3rd century BCE Sri Lankan language; ancestor of Sinhalese and Dhivehi

Eḷa, also Elu, Hela or Helu Prakrit, was a Middle Indo-Aryan language or Prakrit of the 3rd century BCE, that was used in Sri Lanka. It was ancestral to the Sinhalese and Dhivehi languages.

R. C. Childers, in the Journal of the Royal Asiatic Society, states:
[Elu] is the name by which is known an ancient form of the Sinhala language from which the modern vernacular of Ceylon is immediately received, and to which the latter bears is of the same relation that the English of today bears to Anglo-Saxon... The name Elu is no other than Sinhala much succeeded, standing for an older form, Hĕla or Hĕlu, which occurs in some ancient works, and this again for a still older, Sĕla, which brings us back to the Pali Sîhala.

The Pali scholar Thomas William Rhys Davids refers to Eḷu as "the Prakrit of Ceylon".

The Hela Havula are a modern Sri Lankan literary organisation that advocate the use of Eḷu terms over Sanskritisms. Eḷu is often referred to by modern Sinhalese as amisra, Sanskrit and Sinhalese term for "unmixed".

A feature of Eḷu is its preference for short vowels, loss of aspiration and the reduction of compound consonants found frequently in other Prakrits such as Pali.

==Eḷu in comparison with Pali and Sanskrit==
Being a Prakrit, Eḷu is closely related to other Prakrit such as Pali.

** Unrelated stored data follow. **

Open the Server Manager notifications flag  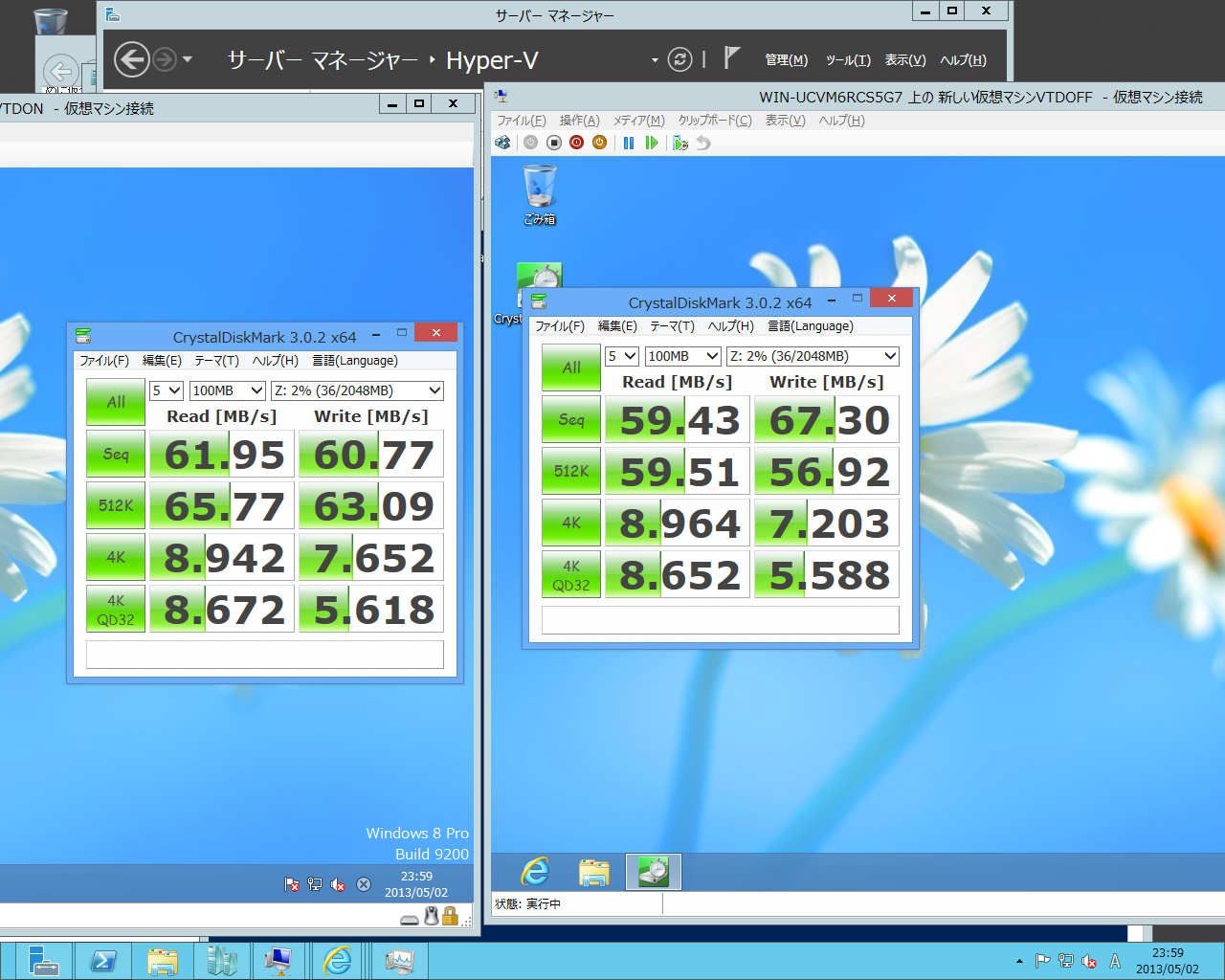pyautogui.click(x=731, y=58)
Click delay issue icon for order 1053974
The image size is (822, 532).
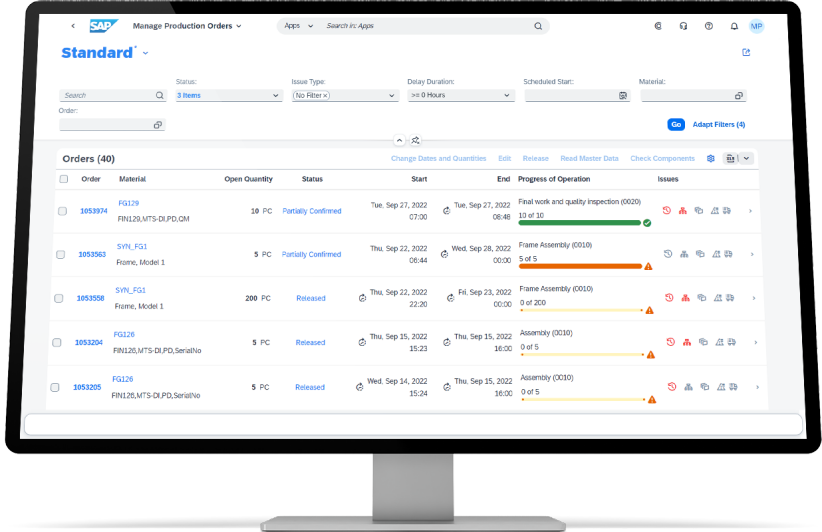(x=668, y=211)
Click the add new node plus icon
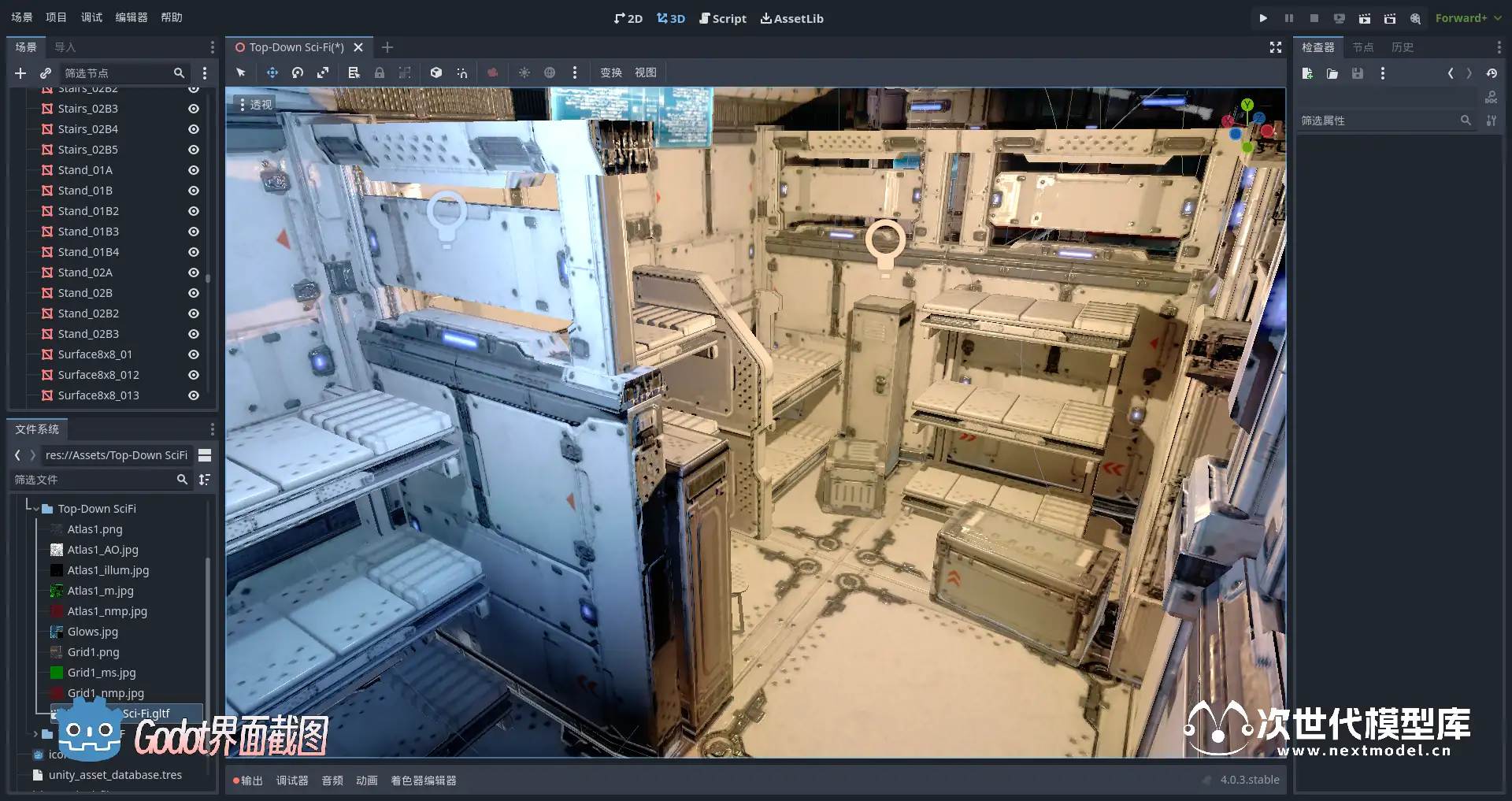This screenshot has width=1512, height=801. 20,73
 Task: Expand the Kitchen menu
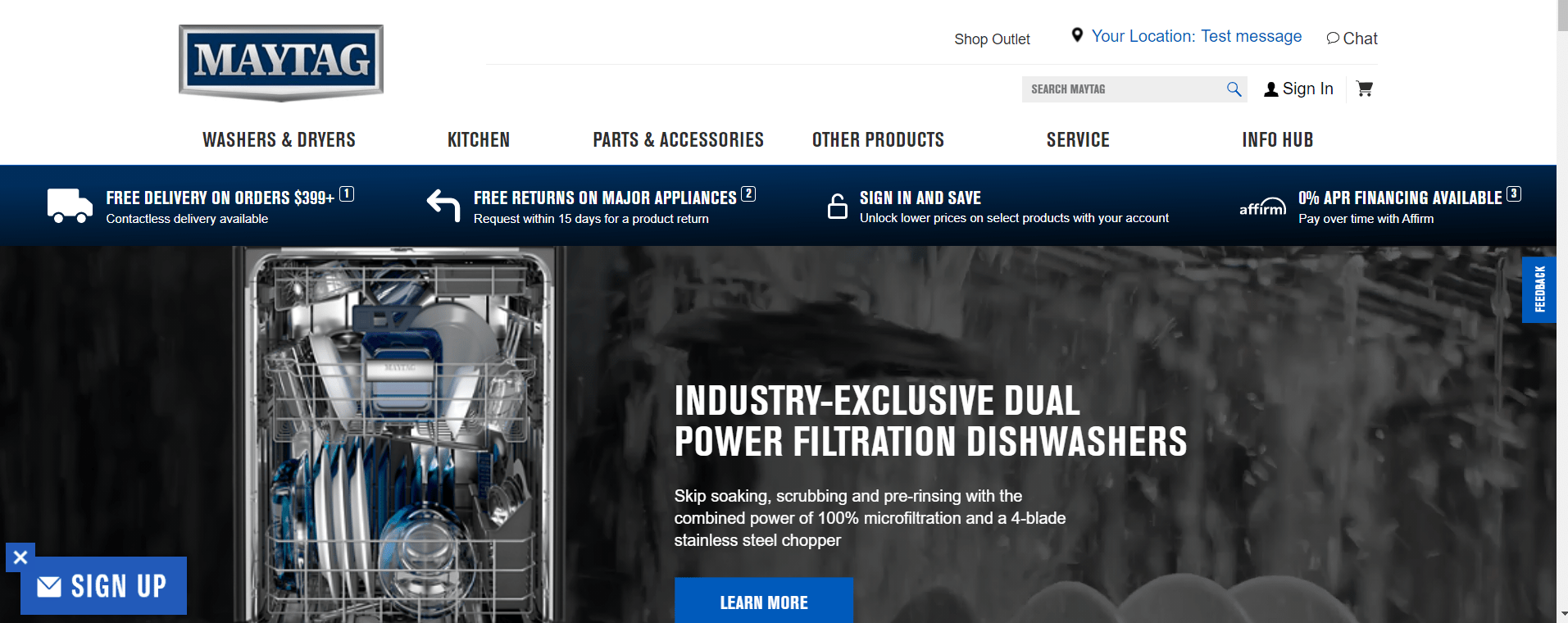(x=479, y=140)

Indeed, a very large proportion of Eḷu word-stems are identical in form to Pali. The connections were sufficiently well known that technical terms from Pali and Sanskrit were easily converted into Eḷu by a set of conventional phonological transformations. Because of the prevalence of these transformations, it is not always possible to tell whether a given Eḷu word is a part of the old Prakrit lexicon, or a transformed borrowing from Sanskrit.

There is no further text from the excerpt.